А дождь шел, и вода неизбежно поднималась все выше и выше. По сантиметру она подтапливала убогое убежище пленников тайги. Через сутки она уже поднялась на метр, заставив Золотова сидеть спиной к спине со Степанычем. Под дождем и ветром они промерзли, сил не было даже для разговоров.
— Если вода поднимет ся еще на метр нас неизбежно смоет, — тихо сказал Золотов, безуспешно пытаясь укутаться в свою промокшую куртку.
— Не ерзай, — буркнул Степаныч, — и так еле сижу.
— Надо что-то делать, — все так же тихо, без эмоций сказал финансист. — Все равно нам надо рвать когти с этого чертого камня. Не смоет сейчас, так сдохнем здесь с голоду.
— И что ты предлогаешь?
— Я ничего. Это ты же у нас генератор идей. Благодаря им мы сейчас тут сидим.
— Ну, ты тоже хорош. Я то предлагал, а решал то ты, — затем он нехорошим, противным, дребезжащим голосом засмеялся. — А твоя идея с костерком вообще нам слишком много стоила. — Он осторожно дотронулся до обожженой щеки и зашипел от боли. — Чуть не зажарились как каплуны.

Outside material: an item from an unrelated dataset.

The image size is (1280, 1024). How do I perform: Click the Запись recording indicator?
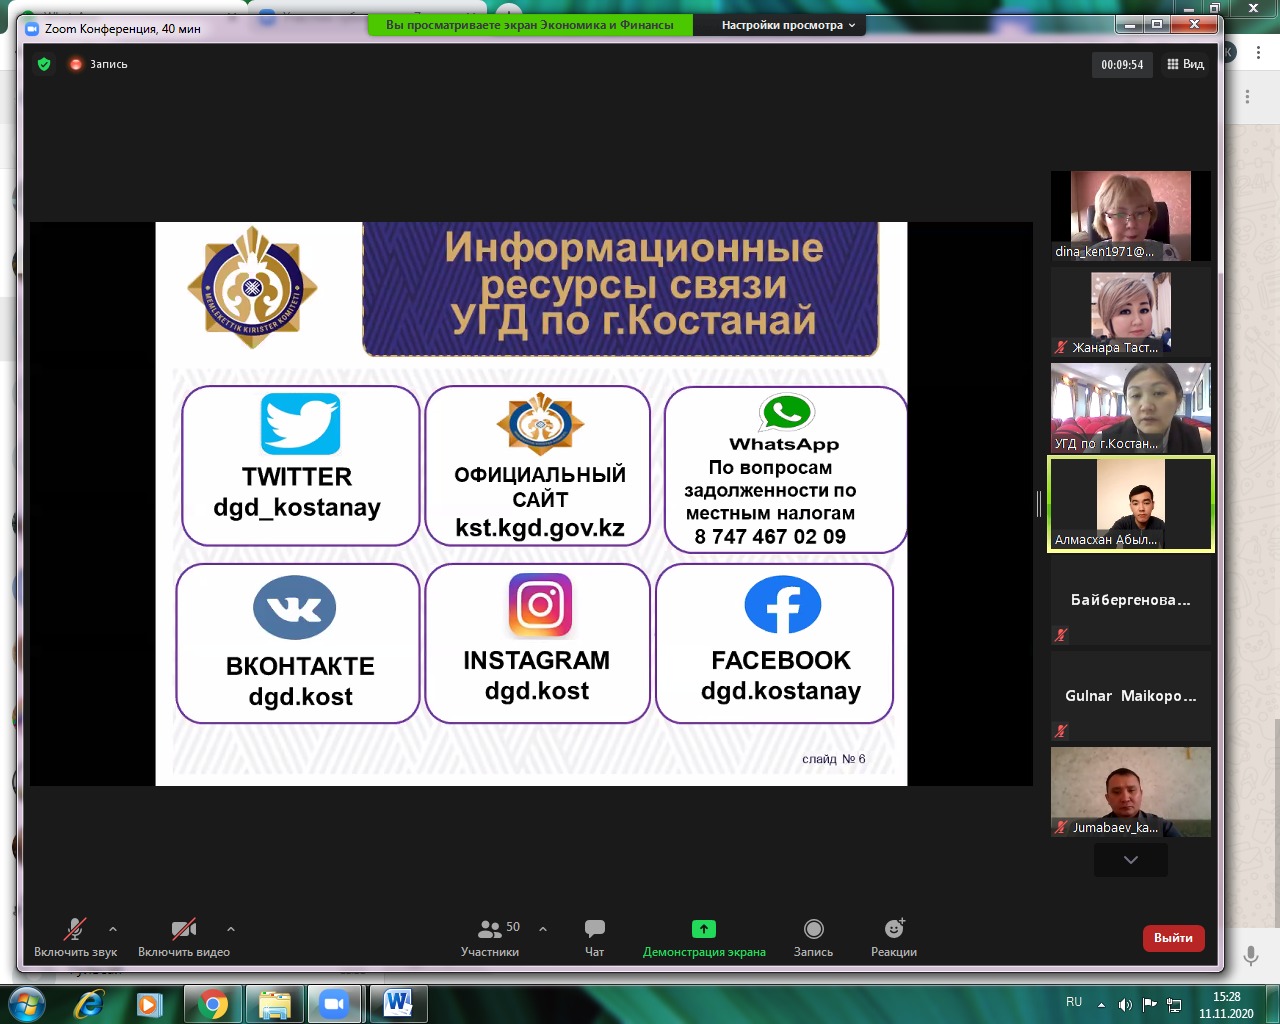99,64
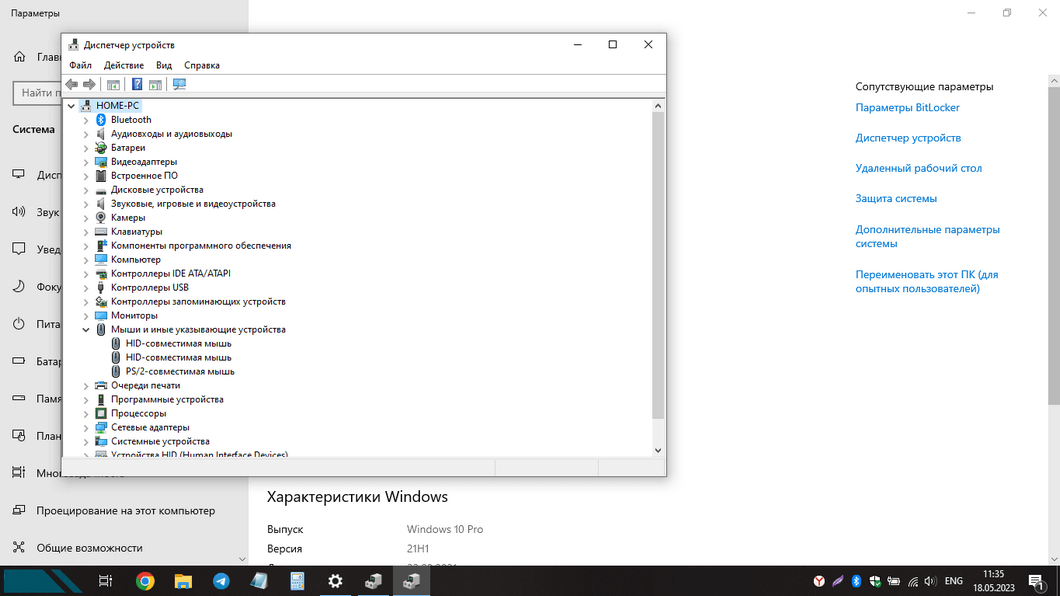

Огонь таежного пожара странным образом пометил их по своему, опалив щетину на лицах и наградив некой ассиметрией. У Золотова больше подпалилась левая щека, лишившаяся растительности и покрасневшая от ожега. Полковник пострадал больше. Правая щека нарывала большим пузырем, огонь смахну даже бровь, кроме того сильно подгорели его волосы на затылке, и с уха клочками сползала обоженная кожа. Большой рубец на левой щеке и несколько мелких на лбу дополняли этот портрет родного брата Фредди Крюгера.
— Ладно, хватит делить что мое, что твое. Как пацан в песочнице. Думай лучше что делать.
Полковник снова глянул на столь близкий и желанный берег. По прямой тут действительно было метров двадцать, даже меньше. Но течение было столь стремительным, что пловца неизбежно бы снесло вниз по течению, а там в пятидесяти метрах начинала вытягивать свою крутую спину проклятая скала.
— По моему там у берега мелко, как тебе кажется? — спросил Золотов.
— Ну? — сухо хмыкнул полковник.
— Может все таки попробовать?
— Пробуй.
— Ты ведь лучше плаваешь.
— Ну и что? Думаешь меня не снесет? Утащит только так.
Золотов вспомнил судьбу искореженного дерева и передернулся всем телом.
— Не дергайся, а то слетим, — снова буркнул полковник.
Они замолкли, опять подкатила апатия, неохото было думать, тем более шевелиться и вообще хоть что-то делать. Несколько минут спустя Золотов взглянул на небольшую трещинку в камне служившую для него уровнем, и убедился что вода прибыла еще примерно на сантиметр.